Document passage -
● ● ● ● ●
Saturday, March 10, 2018

A Story From Our Homelessness


A story from when I was homeless: My homelessness started in May 2008. Daisy would spend June and July with me every year, that was our divorce arrangement. (Beside the usual Once a week and every other weekend) That first summer, a friend let us stay in a nice loft room he had over a barn on his property. It wasn't home, but it was better than not seeing her. It had a shower and a TV and some couches. We slept on the floor on air mattresses. She had just turned ten, and didn't understand what had happened to our house or to my job. I didn't want to trouble her with it so I explained the little I could and let her go on being a little girl. One weekend, she went to stay overnight with her friend Shirley Puinno. Shirley's mom had a yard sale that particular weekend and Daisy found two framed sketches of kittens. She brought them home with her when I picked her up on Sunday. The next morning, I woke early, as I always do, and sat there looking at our situation. I was living in a friend's loft, sleeping on air mattresses, and I had no idea what I was going to do next. I looked across the room to where Daisy was asleep on her air mattress and I spotted those two pictures in their frames, propped against the wall near her head. She didn't have bedroom with a wall to hang them on, so she leaned them there before she went to sleep. I had to go outside because I was sobbing and didn't want to wake her. That was a low point for me. There would be many others. If my homelessness had ended right there it would have been painful enough a memory for the rest of my life. But it wasn't. It had only begun. I kept those pictures. They're in my storage shed. My goal is to hang them in our house one day. That's why I'm trying so hard for this house. To finally have something of our own again after ten years. We've talked about planting another vegetable garden like we used to. Having a fenced-in yard for our dogs. Being able to wash our cars without needing a pocketful of quarters. Having neighbors that aren't transient and are separated by more than four inches of studs and drywall. Please keep praying that this happens for us. It's much more than just buying a house.

Monday, September 4, 2017

Still Homeless...

Two weeks ago, I celebrated my third anniversary working at Liberty University.
In May, I celebrated –if you want to call it that- three years of living indoors, after spending most of the previous six years, homeless. I should be thankful, and I am, but the bloom is starting to wear off the rose.
● ● ● ● ●
Entries -
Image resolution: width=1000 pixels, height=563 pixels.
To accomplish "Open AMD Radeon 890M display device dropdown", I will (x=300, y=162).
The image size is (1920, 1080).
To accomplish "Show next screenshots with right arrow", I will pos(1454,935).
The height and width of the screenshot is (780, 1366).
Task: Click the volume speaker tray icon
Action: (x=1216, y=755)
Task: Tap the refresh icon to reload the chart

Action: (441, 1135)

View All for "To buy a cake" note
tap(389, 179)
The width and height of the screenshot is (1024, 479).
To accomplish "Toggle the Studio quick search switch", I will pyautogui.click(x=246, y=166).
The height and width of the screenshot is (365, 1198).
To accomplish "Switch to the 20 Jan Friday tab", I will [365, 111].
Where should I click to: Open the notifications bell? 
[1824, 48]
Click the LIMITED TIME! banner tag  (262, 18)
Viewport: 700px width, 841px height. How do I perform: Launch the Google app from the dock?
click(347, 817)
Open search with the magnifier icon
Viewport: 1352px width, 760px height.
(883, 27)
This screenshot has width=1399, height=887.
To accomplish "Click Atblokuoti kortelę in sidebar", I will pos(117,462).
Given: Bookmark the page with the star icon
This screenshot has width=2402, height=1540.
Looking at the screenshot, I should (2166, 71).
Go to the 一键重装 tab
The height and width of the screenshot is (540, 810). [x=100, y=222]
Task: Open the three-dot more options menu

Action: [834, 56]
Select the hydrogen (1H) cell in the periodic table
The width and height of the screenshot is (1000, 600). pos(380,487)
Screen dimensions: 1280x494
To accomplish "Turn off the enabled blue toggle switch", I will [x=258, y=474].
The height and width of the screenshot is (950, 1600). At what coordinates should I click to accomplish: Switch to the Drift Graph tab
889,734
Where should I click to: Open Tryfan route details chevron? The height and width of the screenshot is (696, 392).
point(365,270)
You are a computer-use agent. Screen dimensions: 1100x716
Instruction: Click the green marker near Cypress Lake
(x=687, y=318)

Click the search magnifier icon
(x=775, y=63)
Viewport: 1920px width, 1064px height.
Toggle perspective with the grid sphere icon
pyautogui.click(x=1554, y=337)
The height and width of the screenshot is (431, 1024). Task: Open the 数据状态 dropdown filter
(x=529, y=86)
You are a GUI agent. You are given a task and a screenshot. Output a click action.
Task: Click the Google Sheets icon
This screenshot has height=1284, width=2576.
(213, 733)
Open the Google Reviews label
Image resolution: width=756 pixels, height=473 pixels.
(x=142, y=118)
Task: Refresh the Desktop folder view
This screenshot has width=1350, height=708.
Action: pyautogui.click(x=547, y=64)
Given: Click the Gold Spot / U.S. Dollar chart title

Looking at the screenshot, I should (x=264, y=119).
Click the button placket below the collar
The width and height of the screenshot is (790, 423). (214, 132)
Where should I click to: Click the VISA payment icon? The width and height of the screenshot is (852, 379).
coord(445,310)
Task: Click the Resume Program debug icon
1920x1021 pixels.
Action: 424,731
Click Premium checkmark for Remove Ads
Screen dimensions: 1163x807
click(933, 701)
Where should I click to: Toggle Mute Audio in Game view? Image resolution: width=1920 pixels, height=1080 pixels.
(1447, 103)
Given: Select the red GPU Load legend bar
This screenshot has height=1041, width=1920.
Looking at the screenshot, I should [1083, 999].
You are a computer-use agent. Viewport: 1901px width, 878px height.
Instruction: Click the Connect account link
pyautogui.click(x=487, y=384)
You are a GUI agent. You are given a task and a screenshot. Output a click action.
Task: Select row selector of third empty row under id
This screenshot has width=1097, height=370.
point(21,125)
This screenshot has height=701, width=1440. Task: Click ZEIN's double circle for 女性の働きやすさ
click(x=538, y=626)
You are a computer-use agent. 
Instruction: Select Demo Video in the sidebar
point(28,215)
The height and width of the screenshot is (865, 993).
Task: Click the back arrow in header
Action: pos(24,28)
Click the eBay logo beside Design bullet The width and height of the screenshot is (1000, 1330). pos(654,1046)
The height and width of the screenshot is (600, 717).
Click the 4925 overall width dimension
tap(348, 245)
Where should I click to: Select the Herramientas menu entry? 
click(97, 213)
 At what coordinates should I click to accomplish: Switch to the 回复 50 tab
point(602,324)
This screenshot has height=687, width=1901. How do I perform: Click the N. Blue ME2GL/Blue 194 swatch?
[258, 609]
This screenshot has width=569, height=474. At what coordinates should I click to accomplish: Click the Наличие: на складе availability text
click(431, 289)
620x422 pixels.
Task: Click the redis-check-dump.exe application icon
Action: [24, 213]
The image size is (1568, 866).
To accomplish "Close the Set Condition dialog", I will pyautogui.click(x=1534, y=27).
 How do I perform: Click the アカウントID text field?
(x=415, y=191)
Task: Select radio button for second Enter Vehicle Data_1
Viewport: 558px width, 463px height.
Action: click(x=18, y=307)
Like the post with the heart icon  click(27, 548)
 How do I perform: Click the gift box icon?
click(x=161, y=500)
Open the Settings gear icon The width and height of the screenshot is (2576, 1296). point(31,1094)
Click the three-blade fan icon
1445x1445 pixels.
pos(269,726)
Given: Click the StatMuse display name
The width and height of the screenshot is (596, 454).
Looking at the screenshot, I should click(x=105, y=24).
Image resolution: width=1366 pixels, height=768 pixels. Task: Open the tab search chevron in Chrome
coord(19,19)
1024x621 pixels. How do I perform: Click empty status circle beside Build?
● ● ● ● ●
Tasks to perform -
[A] In the homelessness blog post, start at the words "In May, I celebrated" and end after "off the rose.", rewriting that stretch with "thankful" replaced by "grateful".
[B] According to the homelessness blog post, what did Daisy find at the yard sale held by Shirley's mom?
[C] Write the next part of the homelessness blog post, starting after its last sentence.

Written answers -
[A]
In May, I celebrated –if you want to call it that- three years of living indoors, after spending most of the previous six years, homeless. I should be grateful, and I am, but the bloom is starting to wear off the rose.

[B] Two framed sketches of kittens.

[C]
When you lose your home, something inside you dies. There is a vault full of memories that seems ever-more empty as time rolls on. It has unfilled shelves where moments were supposed to be, but aren’t. You remember the Christmases, and the summer evenings and the clear, cold winter nights when you sat outside and looked at the Milky Way and you know there should have been more. You come home to a house that isn’t yours, and holds no memories for you, and you simply live there. But it’s not home. Not really.
The last few weeks this has hit me hard, and I’ve caught myself shedding tears at odd moments during the day. The sadness of losing the home I’d worked for and had grown to love, coupled with the reality that given my situation now, it’s unlikely I’ll ever own a home again…at times has been too much.
I was thinking about the folks in Houston. So far, almost 200,000 people have lost their homes. That’s an enormous number. That’s the size of a lot of entire cities in the U.S.
I feel so much sadness for them. What if you simply can’t rebuild? Your home is in your heart, but it needs a physical embodiment, and our houses become that. I know mine was. My house represented the struggles I’d had and the victories I’d won up to that point. I worked hard to get that house. I survived a divorce that crushed me, the soul-crushing time-restriction of child visitation. I ached with loneliness when my daughter wasn’t with me, but I soldiered on. That house, was our place. Her's and mine. It was full of peace and calm, and stood in stark contrast to her mother’s house, with its tension and violence. She wrote the foreword to my latest book and she described it as her safe-haven. And it’s gone.
But it’s not gone from our hearts and that hurts. It’s a picture on my wall –invisible to anyone else- that silently compares itself to this cramped townhouse we now live in. It’s a vivid scene in my mind as I drive down the twisting country lane I lived on and see my beautiful little yellow rancher as I round the curve. Only now I must drive on past, because it’s not my address anymore.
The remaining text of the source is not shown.